**SELECTED EXTRACT**:

Brain fog can strike at the worst times and doesn’t play fair. I’ve been at the drive-in window and suddenly forgotten my favorite coffee flavor, or even what you call that hot drink – which is the whole purpose for opening my eyes and getting out of bed some mornings. My family plays a lot of charades as we fill in “what word is Mommy trying to communicate to us with her frantic gestures.” We try to laugh it off for the kids, but to me, it’s just another sign of the diseases intruding on my life.

The writer with her two children, making the same hand gesture.

Perhaps the most frustrating has been trying to finish the work for my master’s degree. When I began before I became sick, the reading and writing was a challenge, but I could get through, spending hours at the library, researching with breaks for snacks and stretches. Now, it’s an exquisite agony of fighting a brain that struggles to hold information combined with a body that needs rest and breaks. I feel like I’m trying to wrangle a recalcitrant toddler to eat their vegetables, cajoling and cleaving to hope that today will be a better day.

I don’t have the luxury of cramming or pulling all nighters as naps are a necessity for body and brain. When I don’t get adequate sleep the lupus, fibromyalgia and especially brain fog, like to gang up on me to remind me they are there and mean business. The shortened time frame of summer term means that I don’t have the luxury of  down time or getting sick, leading to anxiety, which then fuels the fear and brain fog.

**ACTIONS TO TAKE**:
(1) In the essay on brain fog, which three conditions does the writer say gang up on her when she does not get adequate sleep?
(2) Write out the part of the essay on brain fog that begins at the words "Brain fog can" and stops after "same hand gesture.".
The listing after the essay on brain fog is separate material.

**SUPPLIED DATA**:
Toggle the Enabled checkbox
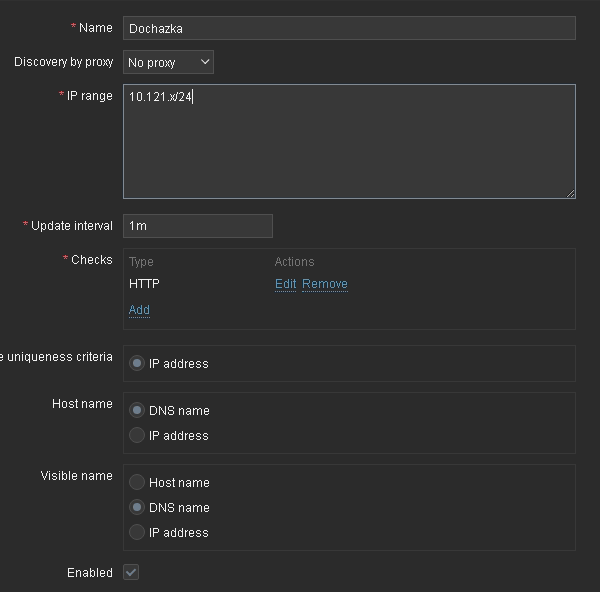The image size is (600, 592). click(x=131, y=573)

**SOLVED PROBLEMS**:
(1) Lupus, fibromyalgia and brain fog.

(2)
Brain fog can strike at the worst times and doesn’t play fair. I’ve been at the drive-in window and suddenly forgotten my favorite coffee flavor, or even what you call that hot drink – which is the whole purpose for opening my eyes and getting out of bed some mornings. My family plays a lot of charades as we fill in “what word is Mommy trying to communicate to us with her frantic gestures.” We try to laugh it off for the kids, but to me, it’s just another sign of the diseases intruding on my life.

The writer with her two children, making the same hand gesture.